Nigeria Deputy President of the Senate, Ike Ekweremadu, at the weekend, descended heavily on President Muhammadu Buhari-led Federal Government aand the ruling All Progressives Congress (APC) of going after key opposition figures, shortly after it took over powers in 2015.

He also indicted the Government of going after judicial officers, especially judges. He revealed how their houses were raided at night by security agents on the orders of the Federal Government.

Ekweremadu spoke at a lecture entitled “African Politics: The Dynamics and Lesson”, which he delivered at the House of Commons, Parliament of the United Kingdom (UK).

He explained how the Supreme Court saved Nigeria and its democracy, when it held that the decision of a party in it’s national convention is final and binding.

“Lately, the Supreme Court of Nigeria saved democracy in the country in its judgment on the Peoples Democratic Party, PDP, crisis when it held that the decision of a party in its national convention is final and binding.

“Also, after the PDP lost election in Nigeria in 2015, the APC-led government ran riot and began to indict, arrest, investigate, and detain its opponents and individual enemies. The judiciary was its major roadblock,” Ekweremadu said.

He warned that democracy will be highly imperiled and transmute to civilian dictatorship without respect for key institutions of democracy by African leaders.

He decried the widespread coercion of the press, civil society, the judiciary, and parliaments by some African leaders, whom he said had no regard for their oaths of office and constitutional limits of their powers.

The former Speaker of the Parliament of the Economic Community of West African States (ECOWAS), regretted that “outside Nigeria, South Africa, and a few others, most African parliaments are largely caged and often reduced to rubber stamps and appendages of the executive.”
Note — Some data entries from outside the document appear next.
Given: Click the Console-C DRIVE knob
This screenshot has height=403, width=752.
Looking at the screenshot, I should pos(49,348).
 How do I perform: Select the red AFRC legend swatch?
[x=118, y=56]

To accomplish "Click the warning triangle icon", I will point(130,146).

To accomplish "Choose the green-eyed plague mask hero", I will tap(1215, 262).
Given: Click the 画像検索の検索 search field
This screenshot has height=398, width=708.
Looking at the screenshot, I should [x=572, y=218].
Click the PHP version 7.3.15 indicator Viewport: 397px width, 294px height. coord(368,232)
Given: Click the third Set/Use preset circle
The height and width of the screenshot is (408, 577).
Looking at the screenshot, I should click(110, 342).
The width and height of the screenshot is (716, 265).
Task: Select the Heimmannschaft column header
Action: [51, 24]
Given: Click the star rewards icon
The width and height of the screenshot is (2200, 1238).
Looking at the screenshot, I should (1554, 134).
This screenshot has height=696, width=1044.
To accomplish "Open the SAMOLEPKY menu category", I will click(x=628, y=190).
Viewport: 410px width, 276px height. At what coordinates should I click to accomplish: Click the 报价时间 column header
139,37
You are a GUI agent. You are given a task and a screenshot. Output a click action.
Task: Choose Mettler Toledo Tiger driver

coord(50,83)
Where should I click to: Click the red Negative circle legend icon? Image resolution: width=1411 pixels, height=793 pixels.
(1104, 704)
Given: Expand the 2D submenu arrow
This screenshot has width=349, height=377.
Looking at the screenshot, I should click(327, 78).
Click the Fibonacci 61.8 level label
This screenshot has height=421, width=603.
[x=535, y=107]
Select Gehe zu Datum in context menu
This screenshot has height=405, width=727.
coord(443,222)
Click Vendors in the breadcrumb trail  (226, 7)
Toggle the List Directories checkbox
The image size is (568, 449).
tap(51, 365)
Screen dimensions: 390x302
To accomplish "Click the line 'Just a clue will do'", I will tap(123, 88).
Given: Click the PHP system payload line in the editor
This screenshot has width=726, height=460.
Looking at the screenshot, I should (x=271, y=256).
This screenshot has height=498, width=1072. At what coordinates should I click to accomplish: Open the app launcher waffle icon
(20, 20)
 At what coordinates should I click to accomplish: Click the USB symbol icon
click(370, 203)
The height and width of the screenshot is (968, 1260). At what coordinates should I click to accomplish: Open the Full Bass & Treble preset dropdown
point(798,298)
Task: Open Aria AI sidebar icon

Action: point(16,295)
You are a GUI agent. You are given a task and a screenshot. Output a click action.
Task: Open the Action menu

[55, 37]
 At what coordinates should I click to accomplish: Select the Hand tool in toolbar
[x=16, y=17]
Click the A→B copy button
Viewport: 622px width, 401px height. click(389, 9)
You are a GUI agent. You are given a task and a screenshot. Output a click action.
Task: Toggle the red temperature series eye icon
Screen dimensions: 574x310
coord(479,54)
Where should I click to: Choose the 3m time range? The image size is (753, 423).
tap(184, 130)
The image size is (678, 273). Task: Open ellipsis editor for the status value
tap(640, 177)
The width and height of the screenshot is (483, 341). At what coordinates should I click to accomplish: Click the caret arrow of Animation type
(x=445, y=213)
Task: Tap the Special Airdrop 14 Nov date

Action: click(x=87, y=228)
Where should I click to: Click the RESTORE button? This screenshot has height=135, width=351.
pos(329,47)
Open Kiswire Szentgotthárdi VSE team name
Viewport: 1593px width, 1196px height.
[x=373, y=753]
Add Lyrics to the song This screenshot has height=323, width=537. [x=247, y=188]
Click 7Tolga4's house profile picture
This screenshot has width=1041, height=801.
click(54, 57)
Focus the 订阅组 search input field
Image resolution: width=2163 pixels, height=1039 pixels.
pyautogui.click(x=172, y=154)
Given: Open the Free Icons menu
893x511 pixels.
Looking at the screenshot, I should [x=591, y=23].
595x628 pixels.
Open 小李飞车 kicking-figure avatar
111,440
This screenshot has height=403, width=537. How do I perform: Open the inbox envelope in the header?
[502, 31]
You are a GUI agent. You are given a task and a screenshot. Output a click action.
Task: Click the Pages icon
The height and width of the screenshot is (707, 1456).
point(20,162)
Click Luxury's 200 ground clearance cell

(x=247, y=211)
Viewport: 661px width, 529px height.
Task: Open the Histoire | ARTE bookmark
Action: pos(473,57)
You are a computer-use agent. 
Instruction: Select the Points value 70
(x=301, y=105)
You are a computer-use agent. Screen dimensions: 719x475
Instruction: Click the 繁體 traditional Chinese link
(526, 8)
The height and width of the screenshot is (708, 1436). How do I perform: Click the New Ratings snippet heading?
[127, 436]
He cited the case of Cameroon where the constitution had been severally amended to keep 84 years old President Paul Biya in power since November 1982 and Uganda where the parliament recently voted to remove the constitutional age limit to elongate the tenure of 73 years old President Yoweri Museveni, who has been in office for about 30 years.

He, however, commended the judiciary for critical interventions to save democracy in Nigeria’s intra-party dispute as well as the Gambian, Kenyan and Liberian presidential elections.